Exercise directions —
The expected output is exactly the lines below, starting at the line with "Task: Click the comment" and ending at the line with "You are a computer-use agent. Screen", both included; no other line belongs in it.

Dataset entries:
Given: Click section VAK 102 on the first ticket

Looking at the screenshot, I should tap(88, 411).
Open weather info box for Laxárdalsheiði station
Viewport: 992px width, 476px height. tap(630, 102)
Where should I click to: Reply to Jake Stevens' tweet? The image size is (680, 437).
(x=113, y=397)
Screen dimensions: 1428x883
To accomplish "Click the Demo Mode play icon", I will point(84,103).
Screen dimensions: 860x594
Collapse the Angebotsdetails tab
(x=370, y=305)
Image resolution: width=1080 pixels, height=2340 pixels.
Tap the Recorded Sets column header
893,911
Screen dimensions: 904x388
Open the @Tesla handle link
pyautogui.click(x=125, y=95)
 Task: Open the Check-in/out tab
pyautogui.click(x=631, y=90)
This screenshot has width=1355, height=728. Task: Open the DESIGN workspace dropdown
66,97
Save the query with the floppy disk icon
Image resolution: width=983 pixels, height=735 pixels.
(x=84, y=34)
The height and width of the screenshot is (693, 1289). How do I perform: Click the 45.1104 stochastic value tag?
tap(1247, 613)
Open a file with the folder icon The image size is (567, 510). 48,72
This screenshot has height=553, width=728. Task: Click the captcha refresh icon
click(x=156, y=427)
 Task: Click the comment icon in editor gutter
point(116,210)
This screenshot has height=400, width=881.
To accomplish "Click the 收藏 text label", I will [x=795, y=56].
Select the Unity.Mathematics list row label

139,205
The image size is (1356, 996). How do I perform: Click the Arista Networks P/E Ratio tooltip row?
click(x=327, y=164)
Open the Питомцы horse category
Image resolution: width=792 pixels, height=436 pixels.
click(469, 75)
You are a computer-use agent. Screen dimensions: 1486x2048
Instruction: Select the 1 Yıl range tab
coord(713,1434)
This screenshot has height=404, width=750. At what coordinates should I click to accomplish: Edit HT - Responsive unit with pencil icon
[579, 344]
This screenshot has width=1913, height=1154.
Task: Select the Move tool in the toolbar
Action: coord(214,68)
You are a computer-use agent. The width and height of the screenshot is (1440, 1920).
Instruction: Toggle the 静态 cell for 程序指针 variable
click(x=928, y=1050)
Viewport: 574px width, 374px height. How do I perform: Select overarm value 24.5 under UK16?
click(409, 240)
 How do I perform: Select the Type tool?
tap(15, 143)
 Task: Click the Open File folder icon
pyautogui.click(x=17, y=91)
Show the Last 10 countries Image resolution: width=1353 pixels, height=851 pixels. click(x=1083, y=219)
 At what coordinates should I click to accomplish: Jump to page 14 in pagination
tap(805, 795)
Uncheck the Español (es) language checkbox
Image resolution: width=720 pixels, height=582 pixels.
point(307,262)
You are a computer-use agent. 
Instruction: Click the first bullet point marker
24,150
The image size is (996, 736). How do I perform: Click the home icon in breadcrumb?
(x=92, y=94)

Exercise answer —
 Task: Click the comment icon in editor gutter
point(116,210)
This screenshot has height=400, width=881.
To accomplish "Click the 收藏 text label", I will [x=795, y=56].
Select the Unity.Mathematics list row label

139,205
The image size is (1356, 996). How do I perform: Click the Arista Networks P/E Ratio tooltip row?
click(x=327, y=164)
Open the Питомцы horse category
Image resolution: width=792 pixels, height=436 pixels.
click(469, 75)
You are a computer-use agent. Screen dimensions: 1486x2048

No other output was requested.